*To be done:* Copy out each of the rows below word for word, leaving out the pictures.

════════════════════

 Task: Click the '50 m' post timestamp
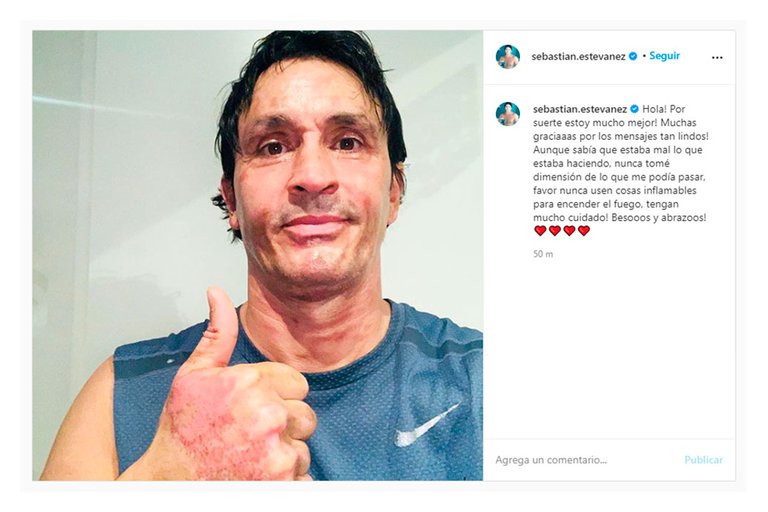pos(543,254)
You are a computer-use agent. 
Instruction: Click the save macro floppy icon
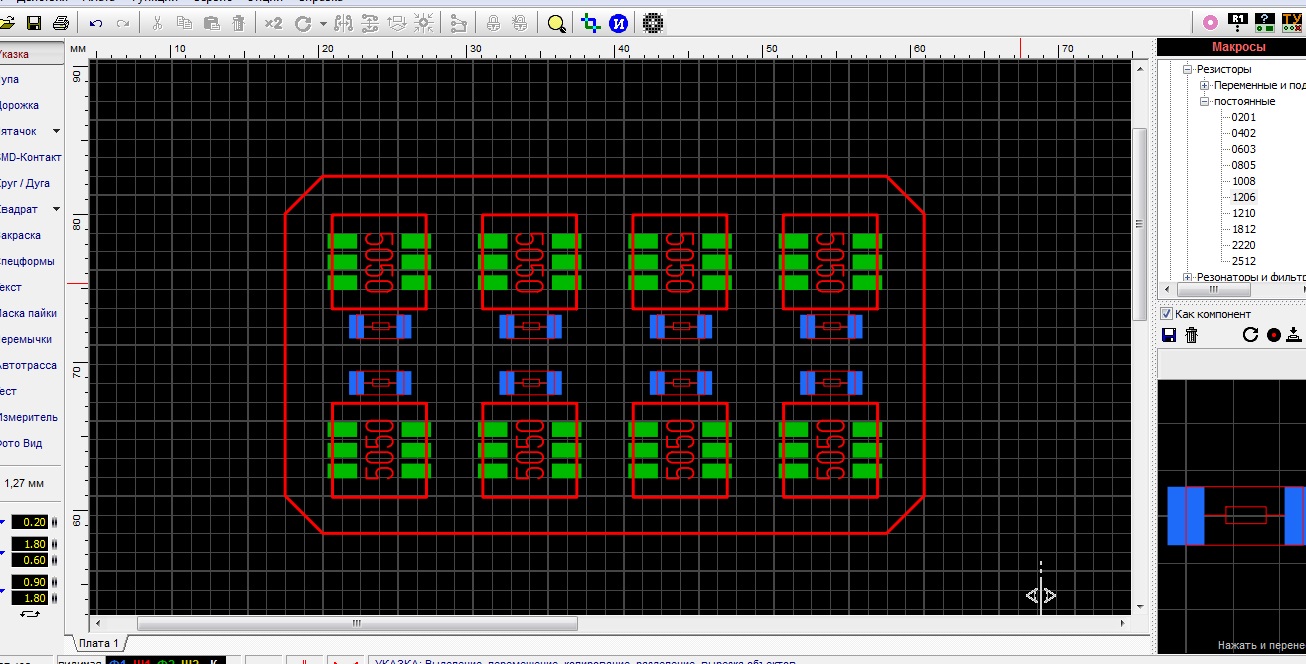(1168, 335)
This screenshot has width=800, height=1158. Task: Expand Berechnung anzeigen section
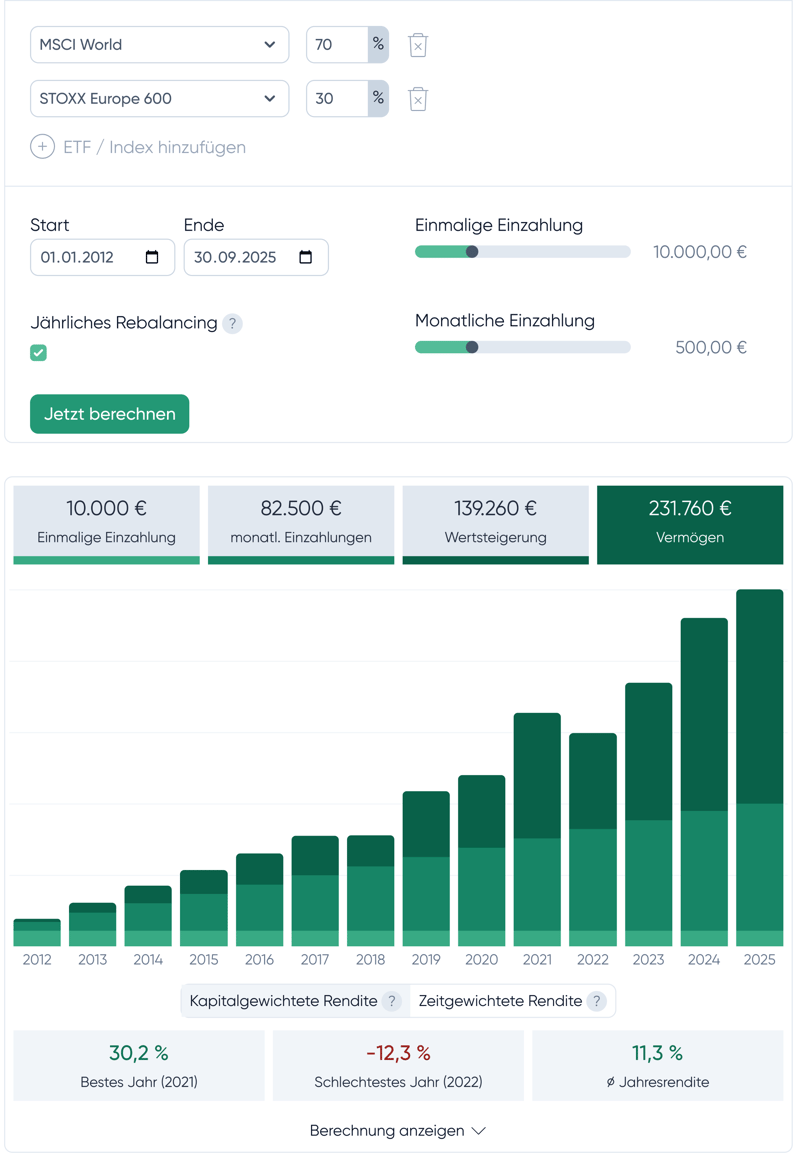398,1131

════════════════════

*Task result:*
 Task: Click the '50 m' post timestamp
pos(543,254)
You are a computer-use agent. 
Instruction: Click the save macro floppy icon
(1168, 335)
This screenshot has width=800, height=1158. Task: Expand Berechnung anzeigen section
398,1131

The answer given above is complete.